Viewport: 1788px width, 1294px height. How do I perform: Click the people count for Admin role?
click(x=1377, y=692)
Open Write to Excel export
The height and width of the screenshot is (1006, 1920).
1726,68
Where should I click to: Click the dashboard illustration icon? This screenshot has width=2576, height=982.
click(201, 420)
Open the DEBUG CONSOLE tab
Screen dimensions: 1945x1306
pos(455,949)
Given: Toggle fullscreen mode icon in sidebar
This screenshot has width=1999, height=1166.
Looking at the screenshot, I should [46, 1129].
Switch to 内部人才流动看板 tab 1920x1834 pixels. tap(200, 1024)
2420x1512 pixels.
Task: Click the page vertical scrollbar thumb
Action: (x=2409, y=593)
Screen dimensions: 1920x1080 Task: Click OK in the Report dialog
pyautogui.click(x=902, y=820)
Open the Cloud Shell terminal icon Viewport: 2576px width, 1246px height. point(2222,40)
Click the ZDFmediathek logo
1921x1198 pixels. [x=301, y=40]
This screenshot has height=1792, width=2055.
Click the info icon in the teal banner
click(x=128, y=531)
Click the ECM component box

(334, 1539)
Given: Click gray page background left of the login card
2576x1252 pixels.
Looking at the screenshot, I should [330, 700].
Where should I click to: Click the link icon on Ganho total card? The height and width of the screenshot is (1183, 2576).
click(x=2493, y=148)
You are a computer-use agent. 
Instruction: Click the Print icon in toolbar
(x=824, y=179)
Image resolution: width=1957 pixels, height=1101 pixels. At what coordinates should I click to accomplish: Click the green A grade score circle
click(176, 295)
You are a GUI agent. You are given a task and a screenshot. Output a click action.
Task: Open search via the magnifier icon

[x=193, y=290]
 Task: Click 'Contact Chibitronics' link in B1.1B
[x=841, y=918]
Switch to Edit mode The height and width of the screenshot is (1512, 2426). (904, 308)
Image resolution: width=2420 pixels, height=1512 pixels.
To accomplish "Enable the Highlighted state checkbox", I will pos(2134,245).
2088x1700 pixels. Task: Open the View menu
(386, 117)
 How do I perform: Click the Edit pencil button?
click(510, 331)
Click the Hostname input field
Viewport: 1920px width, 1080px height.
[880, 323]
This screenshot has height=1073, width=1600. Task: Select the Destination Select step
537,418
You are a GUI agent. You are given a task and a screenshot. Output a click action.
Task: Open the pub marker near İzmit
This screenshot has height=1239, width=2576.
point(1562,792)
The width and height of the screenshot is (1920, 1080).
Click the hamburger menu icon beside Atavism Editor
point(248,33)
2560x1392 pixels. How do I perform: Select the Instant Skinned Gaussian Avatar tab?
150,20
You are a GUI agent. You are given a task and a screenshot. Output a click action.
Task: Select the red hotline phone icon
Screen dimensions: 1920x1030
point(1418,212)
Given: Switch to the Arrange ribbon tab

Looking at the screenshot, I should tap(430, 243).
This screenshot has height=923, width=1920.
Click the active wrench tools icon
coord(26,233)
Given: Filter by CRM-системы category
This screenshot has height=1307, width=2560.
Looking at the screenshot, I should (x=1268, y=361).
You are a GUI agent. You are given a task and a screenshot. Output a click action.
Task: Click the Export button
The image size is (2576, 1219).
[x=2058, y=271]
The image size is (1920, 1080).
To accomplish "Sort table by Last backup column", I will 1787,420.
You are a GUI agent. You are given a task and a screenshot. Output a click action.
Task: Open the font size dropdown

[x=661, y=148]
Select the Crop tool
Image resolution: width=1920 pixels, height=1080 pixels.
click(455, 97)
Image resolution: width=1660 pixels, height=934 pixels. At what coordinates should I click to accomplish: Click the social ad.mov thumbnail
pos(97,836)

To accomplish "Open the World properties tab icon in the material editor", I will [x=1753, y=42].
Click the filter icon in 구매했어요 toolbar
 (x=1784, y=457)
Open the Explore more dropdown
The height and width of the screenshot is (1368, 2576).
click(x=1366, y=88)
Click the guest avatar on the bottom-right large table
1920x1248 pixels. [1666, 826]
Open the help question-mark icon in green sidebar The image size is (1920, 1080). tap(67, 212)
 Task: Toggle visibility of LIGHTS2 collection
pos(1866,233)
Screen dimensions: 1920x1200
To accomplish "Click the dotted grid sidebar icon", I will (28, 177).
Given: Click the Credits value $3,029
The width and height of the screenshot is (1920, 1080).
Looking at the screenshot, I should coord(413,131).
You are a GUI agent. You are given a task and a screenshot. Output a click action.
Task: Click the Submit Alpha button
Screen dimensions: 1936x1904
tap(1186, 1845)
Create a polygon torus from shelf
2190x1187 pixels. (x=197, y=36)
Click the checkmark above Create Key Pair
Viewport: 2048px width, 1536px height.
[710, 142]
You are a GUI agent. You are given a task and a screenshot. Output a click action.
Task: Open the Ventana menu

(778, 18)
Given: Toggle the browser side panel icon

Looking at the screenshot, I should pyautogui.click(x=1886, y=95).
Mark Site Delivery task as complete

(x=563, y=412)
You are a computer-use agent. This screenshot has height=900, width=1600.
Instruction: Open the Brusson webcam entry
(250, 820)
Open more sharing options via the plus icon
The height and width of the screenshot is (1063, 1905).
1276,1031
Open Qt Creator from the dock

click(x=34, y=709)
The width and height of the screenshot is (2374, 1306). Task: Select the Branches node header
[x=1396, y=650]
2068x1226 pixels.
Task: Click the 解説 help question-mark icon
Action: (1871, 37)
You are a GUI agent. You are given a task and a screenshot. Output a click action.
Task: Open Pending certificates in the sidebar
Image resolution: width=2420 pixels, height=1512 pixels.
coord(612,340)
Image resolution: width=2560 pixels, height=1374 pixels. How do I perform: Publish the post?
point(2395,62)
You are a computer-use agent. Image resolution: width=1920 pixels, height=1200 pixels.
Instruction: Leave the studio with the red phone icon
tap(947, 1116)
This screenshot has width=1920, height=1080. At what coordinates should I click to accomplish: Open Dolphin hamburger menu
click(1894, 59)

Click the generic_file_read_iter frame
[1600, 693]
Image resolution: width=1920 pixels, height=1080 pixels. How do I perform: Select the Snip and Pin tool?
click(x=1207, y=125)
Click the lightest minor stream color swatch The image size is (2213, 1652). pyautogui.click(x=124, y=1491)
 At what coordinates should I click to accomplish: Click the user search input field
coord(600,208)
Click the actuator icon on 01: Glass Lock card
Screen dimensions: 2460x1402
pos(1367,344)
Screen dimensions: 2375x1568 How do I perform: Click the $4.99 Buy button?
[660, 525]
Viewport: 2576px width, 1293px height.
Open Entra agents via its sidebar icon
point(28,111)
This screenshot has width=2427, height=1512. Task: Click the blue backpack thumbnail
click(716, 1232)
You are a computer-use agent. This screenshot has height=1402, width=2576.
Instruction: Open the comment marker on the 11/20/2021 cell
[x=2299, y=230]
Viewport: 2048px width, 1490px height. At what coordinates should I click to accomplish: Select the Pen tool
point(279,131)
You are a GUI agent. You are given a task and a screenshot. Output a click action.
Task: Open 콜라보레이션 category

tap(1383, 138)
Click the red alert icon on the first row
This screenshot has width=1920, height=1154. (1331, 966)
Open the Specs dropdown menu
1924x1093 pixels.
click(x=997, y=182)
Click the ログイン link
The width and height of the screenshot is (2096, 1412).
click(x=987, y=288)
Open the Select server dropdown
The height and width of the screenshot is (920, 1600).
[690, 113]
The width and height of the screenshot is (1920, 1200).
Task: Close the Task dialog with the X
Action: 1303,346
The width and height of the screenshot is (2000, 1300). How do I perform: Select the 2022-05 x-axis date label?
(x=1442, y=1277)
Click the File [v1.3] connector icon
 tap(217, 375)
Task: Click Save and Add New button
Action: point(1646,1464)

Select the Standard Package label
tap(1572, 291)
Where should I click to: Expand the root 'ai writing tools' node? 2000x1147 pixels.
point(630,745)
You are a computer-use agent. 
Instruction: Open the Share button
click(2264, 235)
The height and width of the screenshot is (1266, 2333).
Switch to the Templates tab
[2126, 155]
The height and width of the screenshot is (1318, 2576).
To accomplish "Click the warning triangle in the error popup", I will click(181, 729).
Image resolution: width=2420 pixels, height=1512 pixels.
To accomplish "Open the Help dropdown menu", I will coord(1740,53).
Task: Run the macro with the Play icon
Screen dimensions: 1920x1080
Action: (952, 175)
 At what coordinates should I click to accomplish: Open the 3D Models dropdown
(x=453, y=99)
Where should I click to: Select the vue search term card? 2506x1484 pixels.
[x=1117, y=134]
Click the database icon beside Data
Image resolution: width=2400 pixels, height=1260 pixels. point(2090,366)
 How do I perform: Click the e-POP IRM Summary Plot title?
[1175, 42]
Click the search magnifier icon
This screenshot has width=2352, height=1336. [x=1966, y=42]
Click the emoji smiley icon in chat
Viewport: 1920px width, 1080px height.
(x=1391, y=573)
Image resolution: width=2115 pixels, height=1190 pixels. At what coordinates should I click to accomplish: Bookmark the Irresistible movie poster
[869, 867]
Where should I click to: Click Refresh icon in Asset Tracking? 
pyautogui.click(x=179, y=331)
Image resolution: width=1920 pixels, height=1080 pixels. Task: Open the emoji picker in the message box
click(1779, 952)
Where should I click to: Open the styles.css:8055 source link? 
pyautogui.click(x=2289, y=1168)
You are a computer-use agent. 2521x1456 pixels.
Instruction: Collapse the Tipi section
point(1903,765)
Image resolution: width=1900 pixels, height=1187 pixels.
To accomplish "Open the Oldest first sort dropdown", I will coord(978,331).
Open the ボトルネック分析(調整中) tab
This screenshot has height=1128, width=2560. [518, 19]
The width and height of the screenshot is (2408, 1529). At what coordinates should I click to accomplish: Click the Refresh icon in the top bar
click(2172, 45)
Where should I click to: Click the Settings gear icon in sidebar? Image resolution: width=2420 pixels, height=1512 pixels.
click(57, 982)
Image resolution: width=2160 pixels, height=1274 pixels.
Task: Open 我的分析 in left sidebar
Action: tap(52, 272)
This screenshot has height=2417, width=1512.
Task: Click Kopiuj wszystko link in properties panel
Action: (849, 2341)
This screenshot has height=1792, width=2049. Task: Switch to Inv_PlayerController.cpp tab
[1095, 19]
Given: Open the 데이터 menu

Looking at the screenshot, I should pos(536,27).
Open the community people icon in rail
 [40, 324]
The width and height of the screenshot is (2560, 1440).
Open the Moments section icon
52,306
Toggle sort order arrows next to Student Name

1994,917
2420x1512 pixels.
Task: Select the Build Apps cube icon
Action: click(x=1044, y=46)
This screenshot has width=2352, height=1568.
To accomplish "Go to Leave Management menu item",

- **WHAT YOU WILL DO**
From the entries above, print the lines beginning at the one with "Instruction: Open the Brusson webcam entry" and stopping after the one with "Click the lightest", exactly as written and with nothing else.

- **COMPLETED TASK**
Instruction: Open the Brusson webcam entry
(250, 820)
Open more sharing options via the plus icon
The height and width of the screenshot is (1063, 1905).
1276,1031
Open Qt Creator from the dock

click(x=34, y=709)
The width and height of the screenshot is (2374, 1306). Task: Select the Branches node header
[x=1396, y=650]
2068x1226 pixels.
Task: Click the 解説 help question-mark icon
Action: (1871, 37)
You are a GUI agent. You are given a task and a screenshot. Output a click action.
Task: Open Pending certificates in the sidebar
Image resolution: width=2420 pixels, height=1512 pixels.
coord(612,340)
Image resolution: width=2560 pixels, height=1374 pixels. How do I perform: Publish the post?
point(2395,62)
You are a computer-use agent. Image resolution: width=1920 pixels, height=1200 pixels.
Instruction: Leave the studio with the red phone icon
tap(947, 1116)
This screenshot has width=1920, height=1080. At what coordinates should I click to accomplish: Open Dolphin hamburger menu
click(1894, 59)

Click the generic_file_read_iter frame
[1600, 693]
Image resolution: width=1920 pixels, height=1080 pixels. How do I perform: Select the Snip and Pin tool?
click(x=1207, y=125)
Click the lightest minor stream color swatch The image size is (2213, 1652). pyautogui.click(x=124, y=1491)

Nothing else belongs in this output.